Un parco agrovoltaico della potenza di 104.734,56 kWp. È il progetto che la società Neoen vorrebbe realizzare nei Comuni di Scaldasole, Dorno e Pieve Albignola.
COMUNI CONTRARI Dorno e Scaldasole però hanno già dato un parere negativo: il terreno altamente fertile verrebbe sacrificato a colture sostitutive di pomodori, le aree agricole e il paesaggio non sarebbero adeguatamente tutelati, ci sarebbe il rischio di alterare l’habitat naturale di diverse specie animali e vegetali locali, oltre a una pericolosità per la circolazione stradale. Intanto “Futuro sostenibile in Lomellina”, in collaborazione con l’Associazione di protezione ambientale riconosciuta Gruppo d’Intervento giuridico, sede provinciale di Pavia, ha presentato al Ministero dell’ambiente e della sicurezza energetica trentatré pagine di osservazioni evidenziando i punti critici.
GLI AMBIENTALISTI «I dati dimensionali dell’impianto in progetto – spiega la presidente di Futuro sostenibile, Alda La Rosa – non risultano coerenti e univoci e in molte parti sono errati e non verificati sulla base di dettagliate planimetrie di layout opportunamente quotate e da tabelle recanti lo sviluppo di tutti i calcoli idonei ad accertare il rispetto dei requisiti del Dn agrivoltaico». Viene poi eliminata la coltivazione del riso, coltura di maggior pregio e reddito oltre che di maggiore valore storico-culturale ed ecosistemico per l’intero territorio della Lomellina e dei tre Comuni interessati dal progetto,
pur constatando che la redditività agricola post operam è notevolmente inferiore rispetto al reddito agricolo medio annuo ante operam.
GLI AGRICOLTORI «Nelle relazioni presentate, inoltre – continua La Rosa – non si fa il minimo accenno alla presenza di un’impresa agricola che sia cointeressata economicamente anche alla parte elettrica del progetto agrivoltaico.

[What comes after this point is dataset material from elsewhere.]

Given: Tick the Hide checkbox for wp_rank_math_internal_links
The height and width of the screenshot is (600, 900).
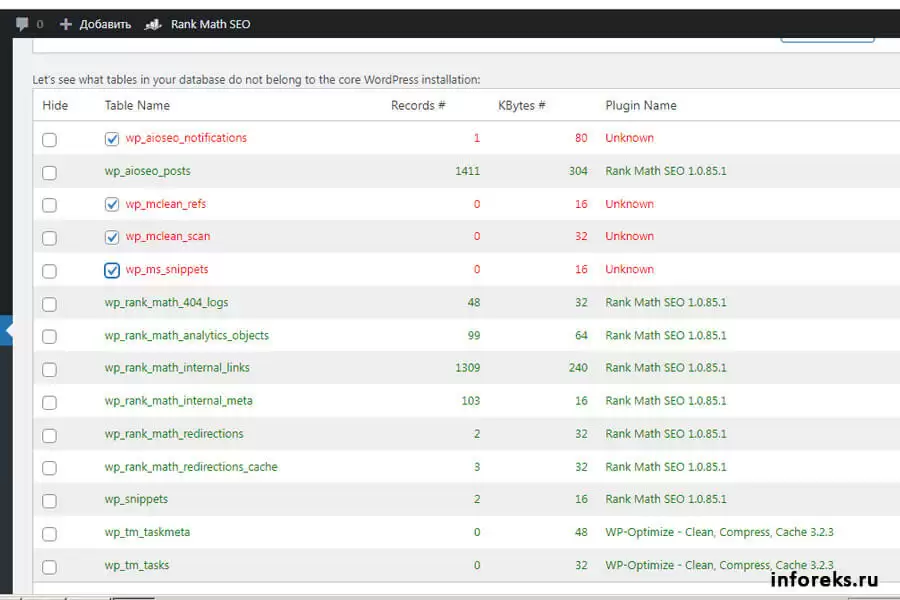Looking at the screenshot, I should pos(50,370).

Il proponente si dilunga con dubbia enfasi, invece, sull’assenza di impatti ambientali derivanti dalla installazione di 171.696 moduli fotovoltaici distribuiti su 215 ettari di territorio agricolo ghettizzati all’interno di una recinzione, dotata di apparati di illuminazione di videosorveglianza, che si estende per oltre 13 Km, in un’area dal valore storico-culturale, agricolo-produttivo ed ecosistemico molto alto. Ovviamente la Neoen non prende neanche in considerazione la realizzazione sull’area di un impianto agrivoltaico con potenza nominale inferiore meno remunerativa e una localizzazione alternativa dell’impianto, occupando, invece che terreno fertile, superfici già impermeabilizzate quali tetti di capannoni e magazzini, aree edificate abbandonate o dismesse».